Pharmacies Continue Fight Against PBMs


A proposed Medicare rule change should reinforce Arkansas pharmacies in their continuing fight with pharmacy benefit managers over fees, more than a year after the U.S. Supreme Court unanimously ruled that Arkansas can legally regulate PBMs.


The December 2020 ruling “did help, but it hasn’t instantaneously fixed all the problems,” said John Vinson, CEO of the Arkansas Pharmacists Association. “We’ve still got work to do.”


One of the issues is direct and indirect remuneration fees, called DIR, which Vinson said result from a loophole in Medicare regulations that PBMs are exploiting. After a pharmacy fills a Medicare prescription, PBMs are clawing back money patients paid to pharmacies for the drugs, sometimes months after the drug was dispensed.


For years, rising pharmacy DIR fees under Medicare Part D have been hurting drugstores and “harming specialty patients who are living with life-altering and oftentimes life-threatening medical conditions,” Sheila Arquette, president and CEO of the National Association of Specialty Pharmacy, said in a statement this month.

Pharmacies could get some relief from the rule change offered recently by the Centers for Medicare & Medicaid Services.


This month, CMS proposed requiring Part D plans to apply all discounts they receive from network pharmacies at the point of sale, ensuring that the patient shares in the savings. CMS is proposing to redefine the negotiated price as the baseline, or lowest possible, payment to a pharmacy, and that change would be effective Jan. 1, 2023. The policy would lower Medicare patients’ out-of-pocket costs and improve price transparency and market competition in the Part D program, the news release said.
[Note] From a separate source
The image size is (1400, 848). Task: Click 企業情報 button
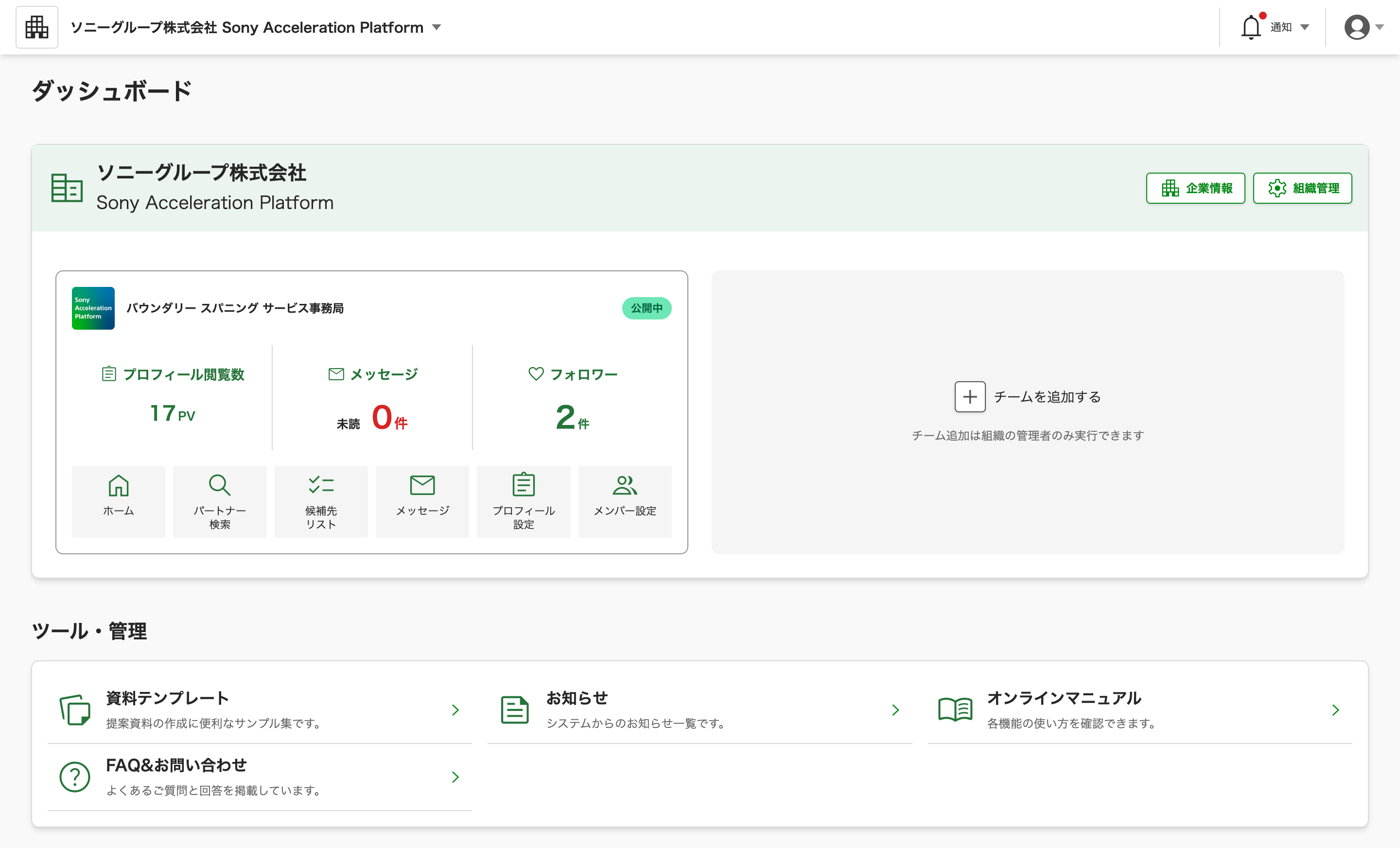click(x=1195, y=188)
Between 2010 and 2020, pharmacy DIR fees skyrocketed, the NASP release said.

CMS is taking public comments on the issue and then will decide to implement the rule as it is, to modify it or to scrap it.


“We remain committed to working with CMS as it advances pharmacy DIR fee reform to ensure that reforms are transparent, fair and support specialty patients and the pharmacies that serve them,” Arquette said.
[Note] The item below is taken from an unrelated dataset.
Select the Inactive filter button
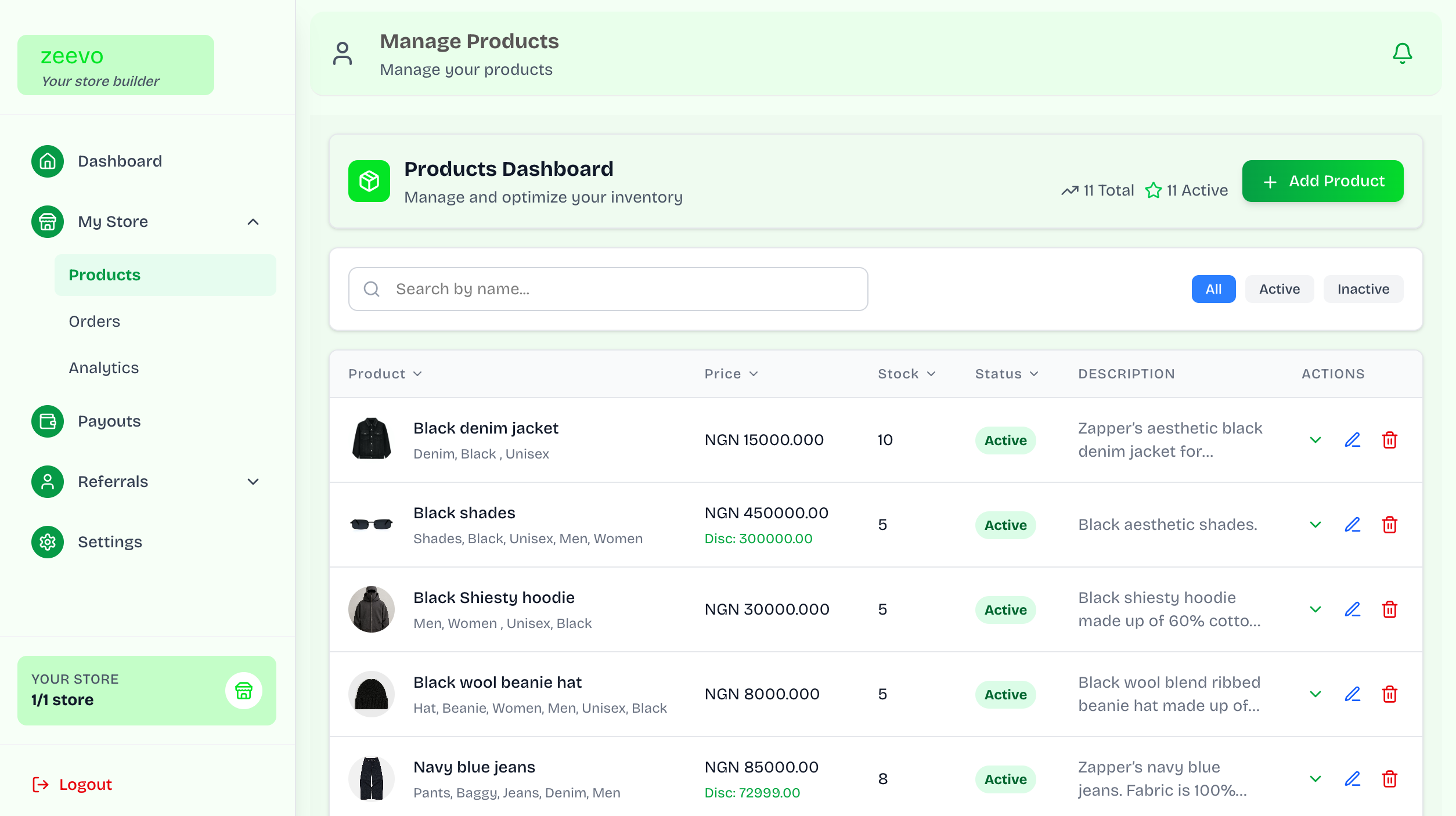The height and width of the screenshot is (816, 1456). click(1363, 288)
In January 2021, the National Community Pharmacists Association and the American Pharmacists Association filed a federal lawsuit against the U.S. Department of Health & Human Services over the regulations that allow the DIR fees. That lawsuit is pending.


Vinson said the association didn’t “believe that Congress ever would have intended for a health plan to artificially mark up the price at the point of sale, … so the patient is forced to pay more in order then to claw back money for profit later.”


Meanwhile, Vinson said, pharmacies have been filing more complaints against PBMs with the Arkansas Insurance Department as a result of the Supreme Court ruling.

“We’ve got a referee on the playing field now,” he said.


In 2019, the AID recovered $3,578 for Arkansas pharmacies, and in 2020 it recovered $10,920 from PBMs for reimbursing pharmacies below the cost of prescription drugs, Jennifer Bruce, a spokeswoman for the AID, said via email.

Last year, $1.1 million was recovered for Arkansas pharmacies, but $1.04 million of that was because of a correction made by a PBM as a result of a software error, Bruce said.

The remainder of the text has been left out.